This phase is where we put the plan into action, we share power and hand it on; creating Working Groups for three of the five work strands comprised of freelancers who are paid for their time by the project and individuals who work for organisations in the City and offer their time as part of their job, putting a Co-Chair in place and meeting as a wider group. A Programme Manager (funded by Brighton & Hove City Council) is recruited. Organisations in the City come together and contribute financially and in-kind to support the ongoing payment of freelancers in the team.

The driving forces of the project shift; the power is shared in a new way, the Founders group continue to meet but a new Governance Group is formed from the Founders plus the Chairs of the Working Groups. This replaces the existing Arts & Creative Industries Commission network. At this point, we have to better understand the political environment we are attempting to lobby in and garner support with. We learn that managing place base politics is important but must not undermine the ongoing work of the project. We understand that we cannot always choose the wider partnerships that we’d like to be part of. 

Investment in recovery: July – December 2021 (peak three)

The ABCD for Cultural Recovery work is creating ripples outside the project. Cultural organisations in the City are sharing training opportunities, Brighton Artists Network has set up their Open Venues scheme in partnership with Fabrica and Brighton Dome & Brighton Festival, BDBF has pre-empted the Creative Worker Income Guarantee work strand with their In House Artist scheme and some of the organisations applying to round three of the Cultural Recovery Fund are committing 3% of their ask to support the continued involvement of freelancers in the ABCD project. 

Thanks to support from the central government’s Welcome Back fund (via Brighton & Hove City Council), The Pebble Trust, Cause 4 and Brilliant Brighton we are now able to offer just over £200k towards cultural recovery projects in the city for outdoor commissions, artist-led alternative tours, training providers and equipment suppliers. These are the open contracts on offer (deadline 3rd Sept, more info here) to support the local creative community. We are also developing the Culture in Our City website, offering leadership support, profiling creative businesses and creating a wayfaring trail in the City – more on all these projects soon. We are hoping the first outdoor commissions will take place in November this year and we are planning to recruit for the Space to Grow Working Group (see pages 24 & 25 of the plan here) this autumn. 

We are also on the hunt for a Co-Chair to work with Donna Chisholm to lead the Governance Group. We need an experienced chair with an identifiable enthusiasm for the contribution creative industries can make to society and to the economy. We welcome applications from individuals in allied sectors, such as Higher Education, Health, Tourism and Business. The deadline is 17th September. More details here. Please spread the word. 

The active work continues

This project is hard. Sometimes I feel like it’s impossible to create a truly inclusive cultural recovery in Brighton & Hove. I get tired when I find myself asking the same questions and pushing the same agendas as at the beginning of the project. The active work continues. The power of collective endeavour is not always easy but it is possible to find ways to work together differently.

I’ve found it helpful to refer back to the values we put in place at the beginning of the project (inspired by the What Next principles on page 9 of the plan here). 

It is worth it. The strategy is finally resulting in a series of cultural activities that will take place in the real world, paying cultural workers to deliver new ideas for residents and visitors to Brighton & Hove. Conversations are happening that, I hope, will have an ongoing positive impact on the  City as we continue to recover. I hope to see you at one of the cultural events in the vibrant and diverse City of Brighton & Hove soon.

■ AVAILABLE DATA

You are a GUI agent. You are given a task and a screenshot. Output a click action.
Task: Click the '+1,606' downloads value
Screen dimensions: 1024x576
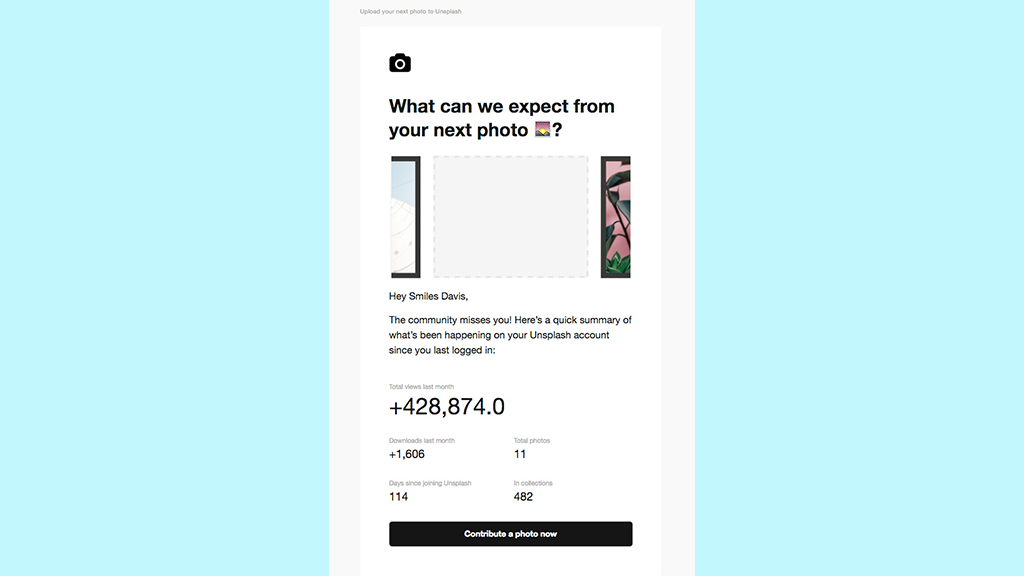click(x=405, y=453)
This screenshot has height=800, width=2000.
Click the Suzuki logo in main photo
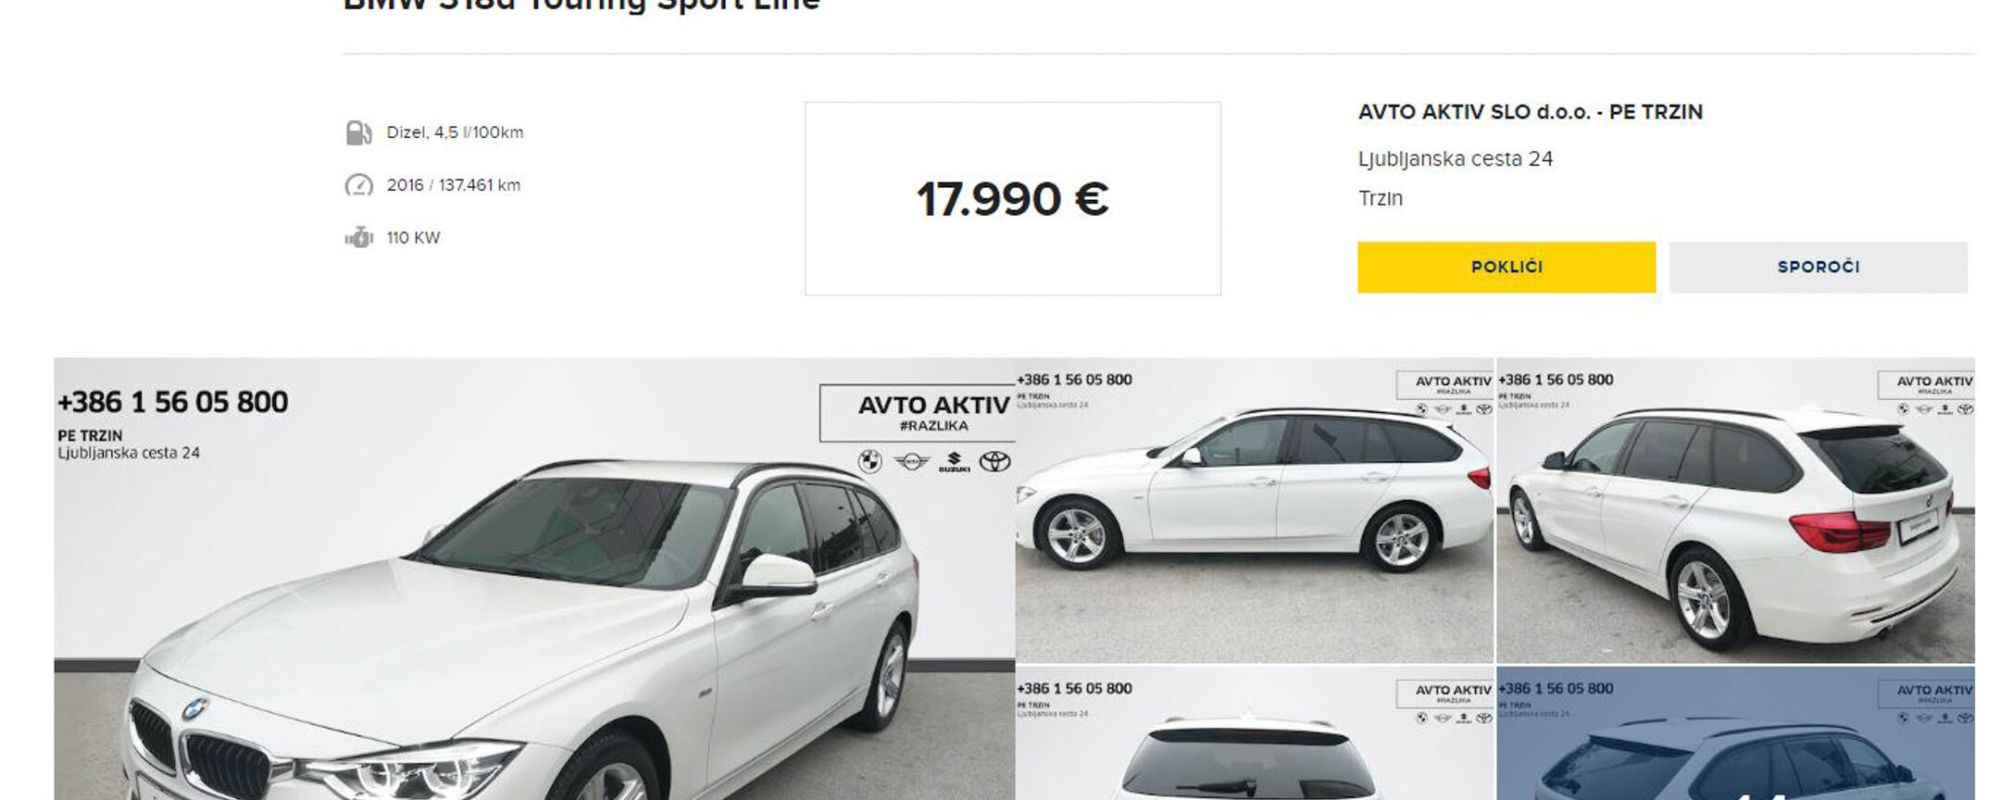(x=954, y=462)
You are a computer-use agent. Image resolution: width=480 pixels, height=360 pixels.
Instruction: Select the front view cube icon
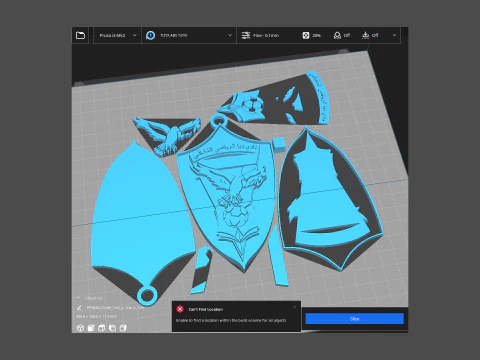point(91,328)
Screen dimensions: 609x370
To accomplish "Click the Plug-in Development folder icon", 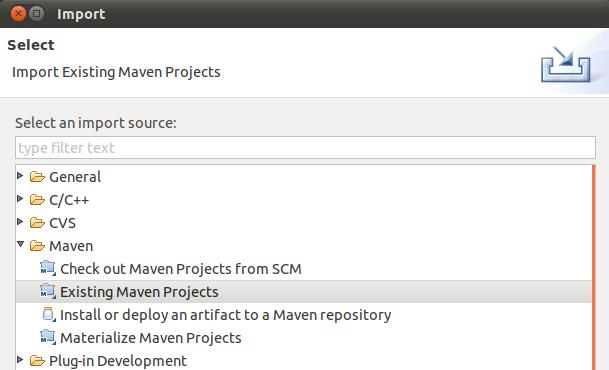I will (37, 361).
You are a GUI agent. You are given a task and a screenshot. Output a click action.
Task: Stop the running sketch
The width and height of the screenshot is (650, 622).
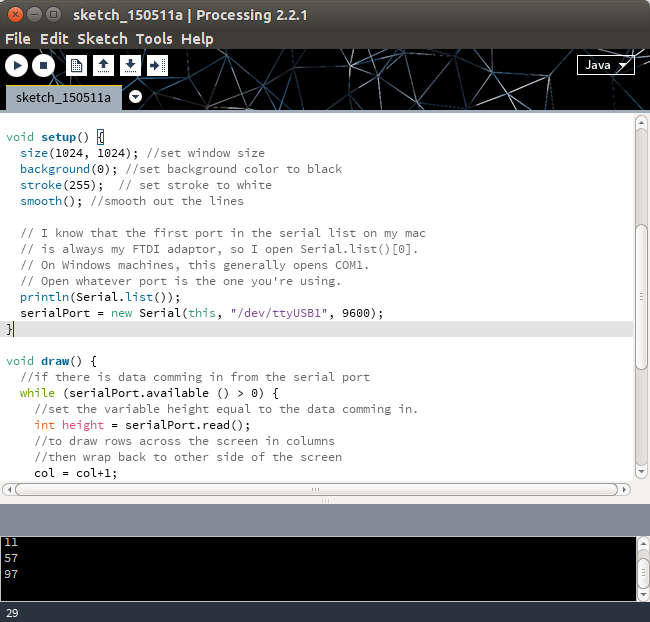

■ TASK OBJECTIVE
In the text about cultural recovery in Brighton & Hove, rewrite the passage from "The driving forces" up to and including "be part of.", substituting "Steering Group" for "Governance Group".

■ TASK OUTPUT
The driving forces of the project shift; the power is shared in a new way, the Founders group continue to meet but a new Steering Group is formed from the Founders plus the Chairs of the Working Groups. This replaces the existing Arts & Creative Industries Commission network. At this point, we have to better understand the political environment we are attempting to lobby in and garner support with. We learn that managing place base politics is important but must not undermine the ongoing work of the project. We understand that we cannot always choose the wider partnerships that we’d like to be part of.